Why We Do the Inner Work

We do not do spiritual work to gain anything. Rather, we do the work because it is our natural purpose of living. Like all natural things (the trees, plants, animals), we exist to grow and to evolve. And this growth is not done in just one lifetime, but over the span of many cycles and many lifetimes.

We have time, but time is also not to be taken for granted. And the precious experience of living a life is not to be taken for granted either. It is our birthright to continuously change, go through the perceived “ups and downs” of life, face challenges and struggles, not know 100% and make decisions anyways, learn through all of it, and to follow our unique path and wishes just for us and no one else. To experience love and loss, grow from pain and uncertainty, feel utterly alone and sometimes beautifully connected, feel sadness and joy, question everything, wonder what could be? The beauty of living is in all of it. Our pain and our joy is what gives life depth and nuance and meaning.
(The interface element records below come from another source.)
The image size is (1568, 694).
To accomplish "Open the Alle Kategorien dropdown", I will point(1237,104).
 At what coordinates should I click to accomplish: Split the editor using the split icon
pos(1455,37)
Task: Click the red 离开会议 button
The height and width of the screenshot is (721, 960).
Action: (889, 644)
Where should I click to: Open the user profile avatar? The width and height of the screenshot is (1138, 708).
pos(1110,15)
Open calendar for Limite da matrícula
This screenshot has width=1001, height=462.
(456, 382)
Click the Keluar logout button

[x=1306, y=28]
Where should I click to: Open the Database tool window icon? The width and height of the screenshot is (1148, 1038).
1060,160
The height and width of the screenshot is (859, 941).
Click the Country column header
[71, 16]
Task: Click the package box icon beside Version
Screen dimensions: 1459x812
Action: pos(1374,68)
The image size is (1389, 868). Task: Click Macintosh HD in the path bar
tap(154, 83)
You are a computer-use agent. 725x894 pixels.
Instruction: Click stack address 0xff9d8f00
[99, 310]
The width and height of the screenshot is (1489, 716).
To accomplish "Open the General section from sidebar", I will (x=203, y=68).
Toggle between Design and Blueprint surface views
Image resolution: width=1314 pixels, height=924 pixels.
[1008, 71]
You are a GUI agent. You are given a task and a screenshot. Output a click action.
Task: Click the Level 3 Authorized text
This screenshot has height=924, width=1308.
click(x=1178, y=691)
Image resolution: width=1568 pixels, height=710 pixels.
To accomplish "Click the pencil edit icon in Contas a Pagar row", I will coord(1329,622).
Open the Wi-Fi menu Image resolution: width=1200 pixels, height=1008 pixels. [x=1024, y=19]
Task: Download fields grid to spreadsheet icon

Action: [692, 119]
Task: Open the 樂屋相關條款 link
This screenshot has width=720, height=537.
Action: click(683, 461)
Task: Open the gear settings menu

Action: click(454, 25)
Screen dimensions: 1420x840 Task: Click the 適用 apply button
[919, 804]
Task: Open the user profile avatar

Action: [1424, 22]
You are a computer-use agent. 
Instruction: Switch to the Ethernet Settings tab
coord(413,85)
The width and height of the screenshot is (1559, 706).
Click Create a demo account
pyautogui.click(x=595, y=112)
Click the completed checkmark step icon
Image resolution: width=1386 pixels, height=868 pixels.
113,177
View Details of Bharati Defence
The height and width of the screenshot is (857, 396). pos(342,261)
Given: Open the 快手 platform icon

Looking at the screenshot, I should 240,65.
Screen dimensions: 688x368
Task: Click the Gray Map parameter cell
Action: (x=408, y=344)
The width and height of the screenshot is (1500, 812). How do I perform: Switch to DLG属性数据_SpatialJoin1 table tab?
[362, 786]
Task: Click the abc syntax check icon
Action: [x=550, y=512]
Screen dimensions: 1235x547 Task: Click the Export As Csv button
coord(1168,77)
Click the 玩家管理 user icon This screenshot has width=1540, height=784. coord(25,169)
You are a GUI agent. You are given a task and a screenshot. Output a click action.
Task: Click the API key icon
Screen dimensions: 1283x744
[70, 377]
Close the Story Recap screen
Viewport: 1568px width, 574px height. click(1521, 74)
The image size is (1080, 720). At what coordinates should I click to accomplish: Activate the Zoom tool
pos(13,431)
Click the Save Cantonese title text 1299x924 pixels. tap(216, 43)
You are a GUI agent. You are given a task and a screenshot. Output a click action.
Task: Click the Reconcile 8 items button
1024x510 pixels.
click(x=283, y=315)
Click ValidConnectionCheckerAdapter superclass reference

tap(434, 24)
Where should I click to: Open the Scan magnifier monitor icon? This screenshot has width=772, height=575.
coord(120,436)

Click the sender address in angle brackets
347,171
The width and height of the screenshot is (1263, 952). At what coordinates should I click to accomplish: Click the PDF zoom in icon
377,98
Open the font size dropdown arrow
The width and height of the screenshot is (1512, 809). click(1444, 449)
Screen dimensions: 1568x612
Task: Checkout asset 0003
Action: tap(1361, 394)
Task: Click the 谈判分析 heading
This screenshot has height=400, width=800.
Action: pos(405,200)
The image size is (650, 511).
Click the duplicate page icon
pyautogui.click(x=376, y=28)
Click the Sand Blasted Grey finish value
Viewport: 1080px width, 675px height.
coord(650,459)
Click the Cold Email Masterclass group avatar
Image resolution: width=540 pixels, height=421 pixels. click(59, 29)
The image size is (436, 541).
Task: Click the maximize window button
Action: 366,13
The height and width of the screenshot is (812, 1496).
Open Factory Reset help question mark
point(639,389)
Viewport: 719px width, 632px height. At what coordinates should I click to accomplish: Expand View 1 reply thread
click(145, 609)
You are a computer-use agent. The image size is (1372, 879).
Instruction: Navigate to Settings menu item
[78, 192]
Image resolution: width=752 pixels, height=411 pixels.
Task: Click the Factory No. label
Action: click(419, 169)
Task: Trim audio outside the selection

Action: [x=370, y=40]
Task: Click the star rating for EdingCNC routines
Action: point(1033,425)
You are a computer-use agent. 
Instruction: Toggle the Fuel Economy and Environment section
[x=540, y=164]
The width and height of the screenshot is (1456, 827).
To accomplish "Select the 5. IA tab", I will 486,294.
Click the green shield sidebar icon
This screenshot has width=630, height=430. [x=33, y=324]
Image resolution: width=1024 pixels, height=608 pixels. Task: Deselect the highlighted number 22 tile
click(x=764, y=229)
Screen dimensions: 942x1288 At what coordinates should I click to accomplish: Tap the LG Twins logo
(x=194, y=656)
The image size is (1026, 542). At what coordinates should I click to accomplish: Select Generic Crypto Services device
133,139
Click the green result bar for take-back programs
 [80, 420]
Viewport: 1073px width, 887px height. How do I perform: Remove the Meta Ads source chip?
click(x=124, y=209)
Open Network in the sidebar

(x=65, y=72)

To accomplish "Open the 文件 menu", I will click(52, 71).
Each life experience is unique and entirely necessary to learn the appropriate lessons of a lifetime. For there is work to do. And while we may all commonly believe that the “work” is to literally work a job and make money, there are other tasks at hand. Working a job and making money is just the experience of learning how to cultivate and embody skills such as discipline, focus, ambition, resilience, manifestation, and creation. And from there, one can move on to learn higher spiritual lessons when the desire moves from resources to meaning. Learning and practicing skills is how one embodies them over time.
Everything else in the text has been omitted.